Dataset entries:
- - - - -

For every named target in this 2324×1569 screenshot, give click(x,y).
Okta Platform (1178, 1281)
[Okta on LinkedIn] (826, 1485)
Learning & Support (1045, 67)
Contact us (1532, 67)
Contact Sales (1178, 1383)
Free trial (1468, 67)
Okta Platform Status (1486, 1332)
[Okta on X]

- - - - -

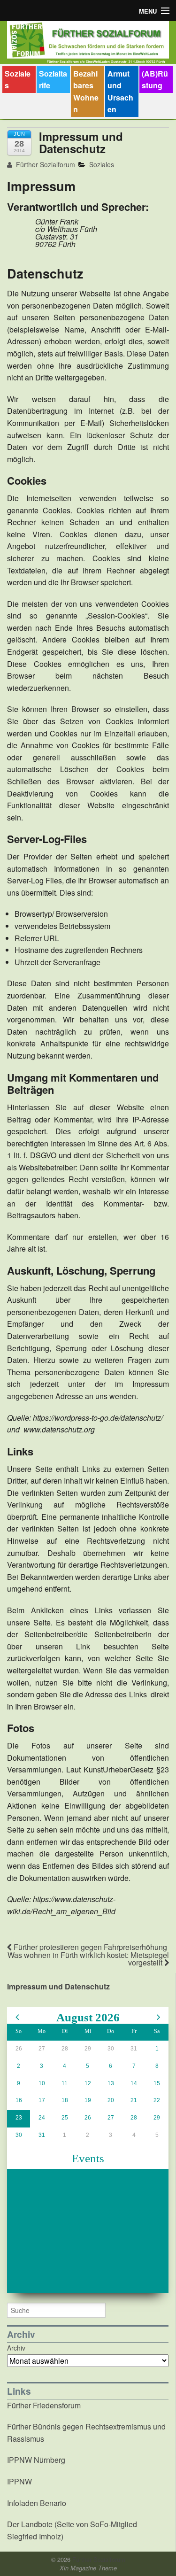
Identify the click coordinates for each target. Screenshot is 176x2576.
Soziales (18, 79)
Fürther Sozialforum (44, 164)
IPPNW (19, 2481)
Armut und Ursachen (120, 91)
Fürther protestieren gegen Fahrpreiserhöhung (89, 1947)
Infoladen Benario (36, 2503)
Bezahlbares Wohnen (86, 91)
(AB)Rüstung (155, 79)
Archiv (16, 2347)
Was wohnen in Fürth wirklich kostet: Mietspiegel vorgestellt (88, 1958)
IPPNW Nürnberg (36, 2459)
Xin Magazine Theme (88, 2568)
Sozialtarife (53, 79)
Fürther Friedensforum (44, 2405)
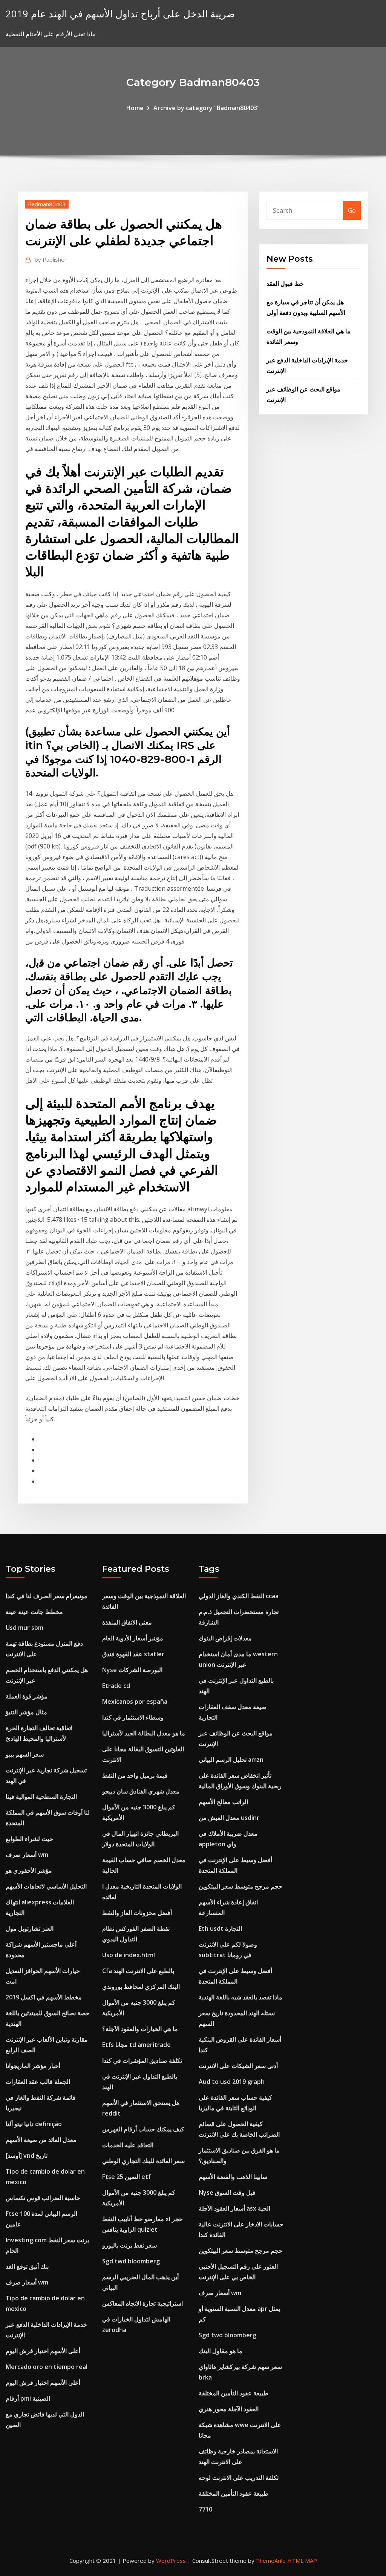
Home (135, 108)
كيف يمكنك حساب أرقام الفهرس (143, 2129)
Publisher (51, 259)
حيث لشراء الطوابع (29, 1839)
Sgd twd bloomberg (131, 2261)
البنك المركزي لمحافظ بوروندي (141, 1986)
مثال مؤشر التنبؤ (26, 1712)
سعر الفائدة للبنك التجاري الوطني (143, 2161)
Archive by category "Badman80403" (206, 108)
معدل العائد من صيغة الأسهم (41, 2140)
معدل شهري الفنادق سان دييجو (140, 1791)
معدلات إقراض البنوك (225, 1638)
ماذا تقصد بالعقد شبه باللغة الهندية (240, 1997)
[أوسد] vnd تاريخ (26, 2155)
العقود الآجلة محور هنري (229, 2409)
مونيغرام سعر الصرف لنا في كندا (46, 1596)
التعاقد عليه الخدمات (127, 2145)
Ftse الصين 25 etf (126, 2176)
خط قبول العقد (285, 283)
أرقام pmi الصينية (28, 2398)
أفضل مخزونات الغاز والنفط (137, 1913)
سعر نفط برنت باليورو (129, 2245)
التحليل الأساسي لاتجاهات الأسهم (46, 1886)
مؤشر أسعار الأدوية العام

- - - - -

TASK DESCRIPTION: What you return must be the lines above that run from the line with "Ftse الصين 25 etf (126, 2176)" to the line with "مؤشر أسعار الأدوية العام", inclusive, each copied exactly.

SOLUTION FOR THIS PROBLEM:
Ftse الصين 25 etf (126, 2176)
خط قبول العقد (285, 283)
أرقام pmi الصينية (28, 2398)
أفضل مخزونات الغاز والنفط (137, 1913)
سعر نفط برنت باليورو (129, 2245)
التحليل الأساسي لاتجاهات الأسهم (46, 1886)
مؤشر أسعار الأدوية العام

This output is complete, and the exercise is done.